E Ink, who manufactures the display for the popular Kindle (and Kindle DX, available for pre-order), was bought by Prime View International. This news is all over the web, but I noticed something more interesting among the boring, “this business bought this other business” dribble.
About half-way down in the press-release, there is mention of a color E Ink display to be shown at an up-coming Exhibition in San Antonio:
The deal will help the combined company develop color versions of its displays and mass produce them by the end of 2010, said Sriram Peruvemba, E Ink’s vice president of marketing. Current models show shades of gray.
Privately held E Ink is expected to demonstrate its latest color display prototypes Tuesday at a display technology show in San Antonio.
If the color E-ink displays make it to another revision of the Kindle, I think we can expect another Kindle “craze.” This would be especially true in the academic and professional markets, who were quick to point out the loss experienced when viewing graphs and charts best viewed in color.
A color display would also benefit most Kindle users who take advantage of the included web browser.

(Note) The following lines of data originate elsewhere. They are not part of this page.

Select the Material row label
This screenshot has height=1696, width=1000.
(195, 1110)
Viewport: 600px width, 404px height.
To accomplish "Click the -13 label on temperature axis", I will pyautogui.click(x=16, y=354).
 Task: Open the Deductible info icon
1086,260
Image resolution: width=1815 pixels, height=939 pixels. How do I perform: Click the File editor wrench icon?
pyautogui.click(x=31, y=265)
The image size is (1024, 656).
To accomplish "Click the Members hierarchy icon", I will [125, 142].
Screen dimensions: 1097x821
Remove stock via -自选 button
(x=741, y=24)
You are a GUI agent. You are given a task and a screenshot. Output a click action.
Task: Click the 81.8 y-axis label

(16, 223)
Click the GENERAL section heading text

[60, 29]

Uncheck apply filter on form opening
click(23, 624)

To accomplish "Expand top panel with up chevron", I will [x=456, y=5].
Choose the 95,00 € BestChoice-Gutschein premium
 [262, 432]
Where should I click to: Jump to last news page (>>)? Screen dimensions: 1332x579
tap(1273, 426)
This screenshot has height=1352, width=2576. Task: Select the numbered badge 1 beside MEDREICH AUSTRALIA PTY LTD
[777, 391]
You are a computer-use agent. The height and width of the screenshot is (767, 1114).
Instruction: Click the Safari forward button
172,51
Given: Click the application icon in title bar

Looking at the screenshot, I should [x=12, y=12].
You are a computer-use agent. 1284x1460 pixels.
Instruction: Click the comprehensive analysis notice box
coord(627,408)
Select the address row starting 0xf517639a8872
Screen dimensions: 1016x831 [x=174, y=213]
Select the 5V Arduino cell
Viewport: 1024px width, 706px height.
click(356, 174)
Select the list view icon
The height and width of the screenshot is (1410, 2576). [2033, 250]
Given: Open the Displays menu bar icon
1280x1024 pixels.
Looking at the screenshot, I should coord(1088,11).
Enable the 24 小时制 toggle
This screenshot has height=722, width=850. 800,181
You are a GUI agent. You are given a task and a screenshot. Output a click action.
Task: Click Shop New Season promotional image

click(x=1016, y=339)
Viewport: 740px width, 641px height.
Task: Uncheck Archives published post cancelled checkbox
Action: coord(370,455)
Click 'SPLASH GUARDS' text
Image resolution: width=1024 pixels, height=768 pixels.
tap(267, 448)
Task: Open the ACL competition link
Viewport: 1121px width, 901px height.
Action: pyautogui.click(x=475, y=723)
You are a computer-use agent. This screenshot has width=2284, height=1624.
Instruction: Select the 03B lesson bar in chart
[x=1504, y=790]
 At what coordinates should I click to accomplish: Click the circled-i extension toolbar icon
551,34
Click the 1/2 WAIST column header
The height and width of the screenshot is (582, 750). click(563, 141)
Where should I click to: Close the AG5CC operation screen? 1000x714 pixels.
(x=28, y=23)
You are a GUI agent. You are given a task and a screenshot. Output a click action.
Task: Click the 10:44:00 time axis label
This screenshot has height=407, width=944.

We’ve all come to associate surfing the web with a full-colored experience. The color display will make this a possibility.
I’m really curious how well the color displays will work. A few questions in my mind are:
- Will the screen refresh rates be faster, slower, or the same?
- The current kindle displays only provide 16 shades of gray. Will the color displays be like the 8-bit displays of the past, or more like current displays?
- Most importantly, how cost will a color display add to the Kindle?
The cost could be a sticky point. Many people already think the Kindle is priced a bit on the high side and I don’t expect a color display to be less expensive. How Amazon handles the price point for a Colorized Kindle may be very interesting.